Tantangan untuk industri hulu minyak dan gas bumi (migas) akan semakin meningkat ke depannya. Tantangan itu berasal dari meningkatnya biaya peralatan karena banyaknya proyek migas yang berjalan.
"Kita tahu bahwa kedepannya yang namanya tantangan di industri hulu migas itu adalah semakin tinggi, akan semakin tinggi. Yang jelas dengan proyek yang berjalan di mana-mana, bahan baku, OCTG baik itu dengan juga dengan rig juga, itu pasti akan nge-drive dari sisi harganya," kata Kepala Divisi Program Komunikasi SKK Migas Hudi D Suryodipuro di SKK Migas, Jakarta, Rabu (7/8/2024).
Hal itu ditambah adanya inisiatif menuju energi hijau. Menurutnya, dengan kondisi itu maka pengembangan energi fosil akan ada tambahan biaya terkait masalah penangkapan karbon (carbon capture).
Terkait masalah tersebut, SKK Migas menggelar Supply Chain & National Capacity Summit 2024 di Jakarta Convention Center (JCC), Jakarta pada 14-16 Agustus 2024.
"Nah belum lagi tantangan bagaimana dengan inisiatif kita harus menuju ke green energy, net zero emission, di mana kalau untuk pengembangan energi fosil itu pasti akan ada biaya tambahan untuk kita mengantisipasi terkait dengan masalah carbon capture-nya itu seperti apa. Dan di sinilah sebenarnya sifat antisipatif dari industri hulu migas dengan mengadakan forum ini," terangnya.
Dia mengatakan, acara tersebut juga dihadiri para vendor, baik lokal maupun internasional. Dia berharap, para kontraktor kontrak kerja sama (KKKS) menyampaikan secara langsung kebutuhannya kepada para vendor.
"Harapannya adalah dari pelaku industri, dari KKKS itu, dia bisa menyampaikan secara langsung terkait dengan kebutuhannya seperti apa. Di sisi lain dari vendor-vendor juga, kalau misalnya ada concern-concern tertentu, itu juga bisa menyampaikan kepada para pelaku KKKS," katanya.

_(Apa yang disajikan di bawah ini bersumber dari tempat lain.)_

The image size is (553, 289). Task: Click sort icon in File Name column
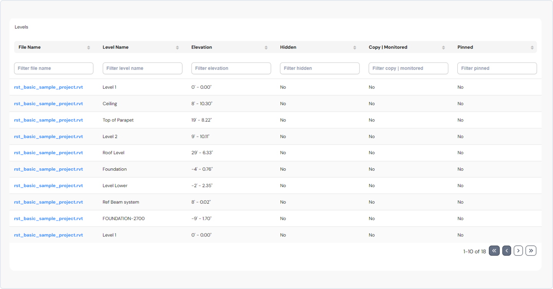point(88,47)
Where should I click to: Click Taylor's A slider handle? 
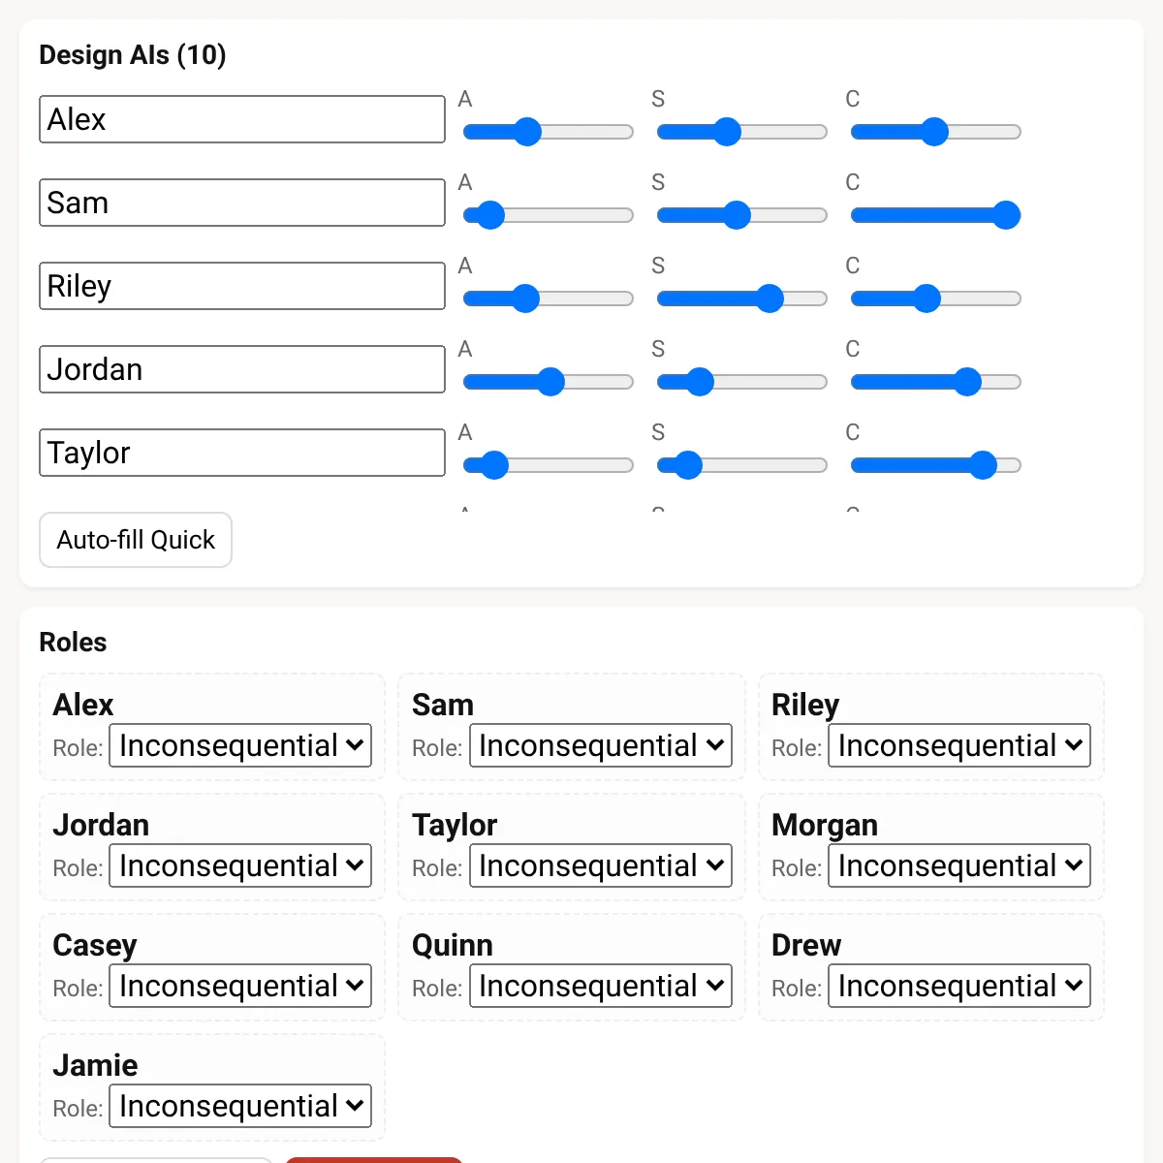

Ia pun mencontohkan, ketika bicara rig, ke depan kontraktor tidak bisa mengandalkan rig-rig yang sudah ada. Untuk menyelesaikan masalah tersebut, kontraktor harus investasi, apakah dengan membeli atau membangun rig baru.
"Tapi kalau umpamanya mereka membangun, melakukan investasi di situ, yang akan jadi pertanyaan, worth it nggak buat mereka? Apa ini programnya dari KKKS? Jangan-jangan dia baru beli rig, tahun depan bornya itu berhenti, ngebornya berhenti, jadikan mereka nggak..istilahnya mungkin nggak balik modal. Nah di forum inilah yang kita harapkan dari teman-teman," jelasnya.
Sementara, Deputi Dukungan Bisnis SKK Migas, Rudi Satwiko mengatakan, jika welder atau tukang las saat ini sulit dicari. Hal ini memberikan dampak pada terlambatnya sejumlah proyek. Dia mengatakan, tukang las tersebut 'dibajak' oleh negara lain.
"Cuma memang yang sekarang agak susah terus terang saja masalah welder. Jadi ada beberapa pekerjaan kami ini ter-delay semacam proyek-proyek besar kaya Forel ada beberapa yang lain-lain, itu ternyata welder kita juga dibajak," katanya.
Dia mengatakan, tenaga kerja hulu migas yang dibajak bukan hanya engineer. Dia bilang, tenaga terampil juga dibajak.
"Jadi yang dibajak yang keluar negeri bukan hanya engineer, tapi tenaga-tenaga terampil kita juga dibajak," ungkapnya.
Namun, pihaknya tak mempermasalahkan hal tersebut. Dia mengatakan, pihaknya telah bekerjasama dengan Solo Techno Park untuk melakukan pembinaan sumber daya manusia.
"Jadi sudah ada beberapa KKKS yang bekerjasama dengan Solo Techno Park seperti Pertamina dan lain-lain," ungkapnya.